EXERCISE INSTRUCTIONS ->
A – In the excerpt on energy company strategies, where will Metgasco push its Cooper Basin gas for sale?
B – Please say whether each statement agrees with the excerpt on energy company strategies, answering yes or no and quoting the deciding words: (i) Rob Towner is managing director of Triangle Energy. (ii) Metgasco plans to drill the Cervantes prospect in the second half of next year. (iii) Triangle's Cliff Head oil goes to Arrowsmith.
C – Pick up the excerpt on energy company strategies after its last sentence and carry it forward.

Triangle Energy, with an offshore legacy oil project, has a different strategy again. Managing director Rob Towner says the company is looking at "more early stage technology, driven investment that will roll out in 10 to 15 years".
"We're not looking at certainly recreating a hydrogen industry. We've obviously got the joint venture with the solar offshore with the wind... but we're still to develop the real strategy where we'll invest now to do that, and that's in multiple different areas of the energy mix.
"So the answer is it's not even a work in progress we're looking at right now.
"So we're trying to utilise Arrowsmith (the onshore processing plant Triangle's Cliff Head oil goes to) as a stepping stone now, not a stepping stone for 15 years, so demonstrating that with the renewable biodiesel plant as a starting point."
Metgasco's strategy varies on the project given its footprint extends beyond onshore oil in the basin, where it plans to drill the 15 million barrel Cervantes prospect in the first half of next year, to Cooper Basin gas.
"We're going to be a future gas producer next year in the Cooper and we're going to be pushing the gas into Santos for sale," managing director Ken Aitken said.

DATA PROVIDED ->
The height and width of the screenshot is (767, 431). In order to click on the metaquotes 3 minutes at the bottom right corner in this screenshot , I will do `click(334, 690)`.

...

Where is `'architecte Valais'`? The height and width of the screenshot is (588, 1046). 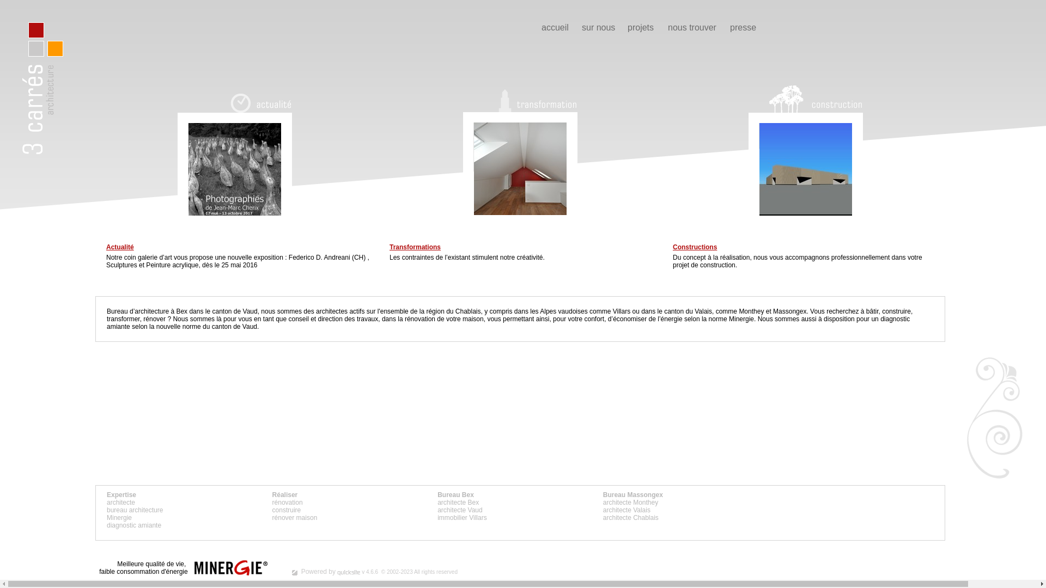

TASK ANSWERS ->
A – Into Santos.

B –
(i) Yes: "Managing director Rob Towner"
(ii) No: "in the first half of next year"
(iii) Yes: "the onshore processing plant Triangle's Cliff Head oil goes to"

C –
"They recently went through FID for a carbon capture and storage project. It'll take a year or two to get it up and running, but we'll be naturally carbon net zero from that point so that'll cover our emissions.'
The 1.7 million tonne per annum CCS project spearheaded by Santos and Beach Energy was sanctioned some months ago after the government made the practice eligible for Australian Carbon Credit Units.
When we find oil at Cervantes... we're thinking about what we've got to do there and that might be some tree planting and some carbon net zero type investments to offset any gas flare.
"Ideally you don't want to flare any gas. You could use gas lift or you can use it to get the oil out, but we're already planning how we're going to approach that and we're going forward."
Pushing gas back into the reservoir to force more oil out is common practice in some jurisdictions.
This article is based on discussions during a special ENB roundtable discussion on the Perth Basin, held 23/11/2021 in Perth.